The use of EMB in heart transplant rejection surveillance remains the gold standard test, although the pre-test predictors of rejection cardiac magnetic resonance imaging (CMR) and gene expression profiling, are increasingly used.

===Myocardial diseases===
EMB has a role in the diagnosis of viral myocarditis and inflammatory myocarditis.

==Procedure==
EMB of the right ventricle via the internal jugular vein is standard after heart transplant. A bioptome is used to gain access to the heart via a sheath inserted into the right internal jugular or less commonly the femoral vein. Monitoring during the procedure consists of performing ECGs and blood pressures. Guidance and confirmation of correct positioning of the bioptome is made by echocardiography or fluoroscopy before the biopsy specimen is taken and in the case of transplants, usually three or four or more samples are taken.
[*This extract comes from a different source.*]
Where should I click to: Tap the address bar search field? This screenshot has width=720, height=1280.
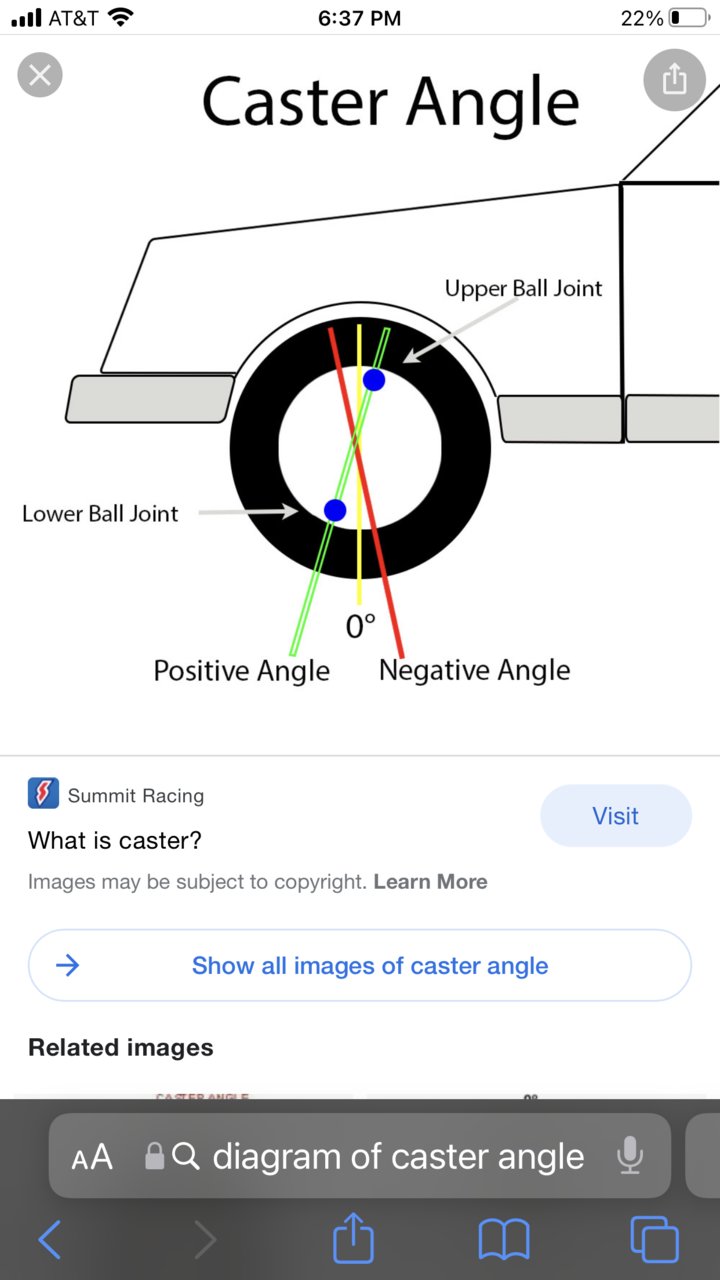[x=360, y=1156]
Endomyocardial fibrosis can occur if biopsies are performed repeatedly. This risk is reduced if the operator is experienced. Unlike for rejection detection, for diagnosing heart disease, different biopsy sites within the heart are targeted.

It is possible but less common to biopsy the left ventricle via the femoral arteries.

==Limitations==
The accuracy of diagnosis by EMB depends on whether the correct site is biopsied. There is a risk that a diagnosis can be missed if the biopsy misses the diseased part of heart muscle, particularly with myocardial inflammation or fibrosis.

An experienced pathologist trained in biopsy analysis and interpretation also reflects EMB’s reliability. Variability between pathologists has been observed.

==Complications==
A frequent concern regarding EMB has been its safety. However, it has a low risk of less than 1% when performed by an experienced physician in a specialist centre.

Possible complications, which almost all occur at time of procedure, include rupture of the right intraventricular septum, conduction block, arrhythmias, pneumothorax, tricuspid regurgitation, atrioventricular fistula, and pulmonary embolism. Death has been reported, but is rare.

==History==
Early heart biopsies, sampling pericardium, in the latter half of the 1950s were performed through a cut in the left intercostal space at the costochondral junction. However this method risked lung and coronary blood vessel damage, cardiac tamponade and arrhythmias.

EMB, sampling myocardium, has evolved since it was first pioneered in Japan by S. Sakakibra and S. Konno in 1962. The concept of introducing a biopsy needle through the right internal or external jugular vein to reach the right intraventricular septum for the purpose of sampling the heart muscle was initiated in 1965 by R. T. Bulloch. In 1972, the bioptome and procedure was modified by Philip Caves. This was to allow access percutaneously.